Sebelum membaca puisi, terlebih dulu Inayah menyapa penonton. Ia sedikit bercanda mengenai kurangnya antusiasme khalayak. "Kalian kayak 20 tahun Reformasi nih, lemes," seloroh Inayah Wahid.
Baca : 20 Tahun Reformasi, Mereka yang Menyingkir dari Jakarta.
Inayah kemudian sedikit menceritakan pengalamannya saat Reformasi 1998 terjadi. Kala itu ia masih duduk di bangku SMA dan diam-diam gemar membaca karya-karya sastra yang dilarang. Saat Mei 1998, putri mantan presiden Republik Indonesia Abdurrahman Wahid alias Gus Dur tersebut berujar, rumahnya penuh dengan beberapa tokoh Reformasi serta orang-orang yang mengungsi akibat kerusuhan dan penjarahan di penjuru kota.
"Tidak seperti jalan raya yang saat itu lengang, rumah saya hiruk-pikuk," tutur Inayah, "Ibu saya hiruk-pikuk berusaha lari ke sana ke mari, menemui perempuan-perempuan yang tidak cukup beruntung untuk menjadi pribumi sehingga kemudian seakan-akan bisa diambil haknya begitu saja."
20 tahun berlalu, lanjut Inayah, mulanya ia berpikir kondisi negara akan jauh lebih baik. Nyatanya ancaman dan persekusi kini tidak lagi dilakukan oleh penguasa semata, namun juga dari kalangan masyarakat sendiri.

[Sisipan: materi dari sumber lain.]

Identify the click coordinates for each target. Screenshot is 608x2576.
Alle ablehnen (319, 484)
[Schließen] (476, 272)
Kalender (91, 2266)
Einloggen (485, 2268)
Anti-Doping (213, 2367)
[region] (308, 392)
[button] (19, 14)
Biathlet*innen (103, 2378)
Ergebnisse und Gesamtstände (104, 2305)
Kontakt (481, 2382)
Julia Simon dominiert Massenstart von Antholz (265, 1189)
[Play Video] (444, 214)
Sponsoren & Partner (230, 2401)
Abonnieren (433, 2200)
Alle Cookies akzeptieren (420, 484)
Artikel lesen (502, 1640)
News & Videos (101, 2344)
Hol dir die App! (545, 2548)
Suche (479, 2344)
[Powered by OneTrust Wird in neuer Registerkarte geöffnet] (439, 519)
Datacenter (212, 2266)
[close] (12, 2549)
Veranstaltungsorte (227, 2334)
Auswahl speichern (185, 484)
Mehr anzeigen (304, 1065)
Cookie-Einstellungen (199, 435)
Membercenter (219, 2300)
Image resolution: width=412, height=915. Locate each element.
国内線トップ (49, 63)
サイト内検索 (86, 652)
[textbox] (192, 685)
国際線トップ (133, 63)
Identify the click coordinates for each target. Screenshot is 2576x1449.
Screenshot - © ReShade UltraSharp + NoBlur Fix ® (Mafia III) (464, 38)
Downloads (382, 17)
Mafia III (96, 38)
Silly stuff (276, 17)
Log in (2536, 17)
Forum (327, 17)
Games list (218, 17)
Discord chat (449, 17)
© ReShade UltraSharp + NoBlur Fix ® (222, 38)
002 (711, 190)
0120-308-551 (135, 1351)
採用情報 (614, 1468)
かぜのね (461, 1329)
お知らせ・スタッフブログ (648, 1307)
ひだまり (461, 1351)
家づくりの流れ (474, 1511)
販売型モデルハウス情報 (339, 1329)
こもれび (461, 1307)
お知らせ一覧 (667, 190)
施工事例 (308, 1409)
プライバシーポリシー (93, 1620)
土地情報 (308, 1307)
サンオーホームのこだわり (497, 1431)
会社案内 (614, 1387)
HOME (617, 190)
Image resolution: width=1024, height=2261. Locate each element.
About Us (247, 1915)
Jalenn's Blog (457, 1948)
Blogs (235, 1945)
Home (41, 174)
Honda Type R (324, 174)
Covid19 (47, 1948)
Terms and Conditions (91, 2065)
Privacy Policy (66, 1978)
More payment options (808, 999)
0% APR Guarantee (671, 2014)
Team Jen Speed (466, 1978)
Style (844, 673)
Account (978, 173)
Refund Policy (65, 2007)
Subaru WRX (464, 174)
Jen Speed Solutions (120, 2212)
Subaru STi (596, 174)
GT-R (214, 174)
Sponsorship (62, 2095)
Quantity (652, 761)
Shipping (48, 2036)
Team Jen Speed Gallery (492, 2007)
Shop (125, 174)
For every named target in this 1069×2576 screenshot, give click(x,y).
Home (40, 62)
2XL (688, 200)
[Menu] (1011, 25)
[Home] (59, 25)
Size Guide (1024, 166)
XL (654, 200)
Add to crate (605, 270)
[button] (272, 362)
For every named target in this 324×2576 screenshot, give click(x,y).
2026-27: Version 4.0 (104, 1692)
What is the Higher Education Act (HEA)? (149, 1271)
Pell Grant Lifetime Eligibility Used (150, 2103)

"Ketika dulu pada saat saya diam-diam membaca karya sastra, yang harus saya takutkan hanya penguasa. Sekarang saya nggak tahu," ujar Inayah di acara 20 Tahun Reformasi. "Yang saya tahu pasti, dalam kondisi seperti ini seni dan sastra semakin dibutuhkan, yang harus jadi garda terdepan."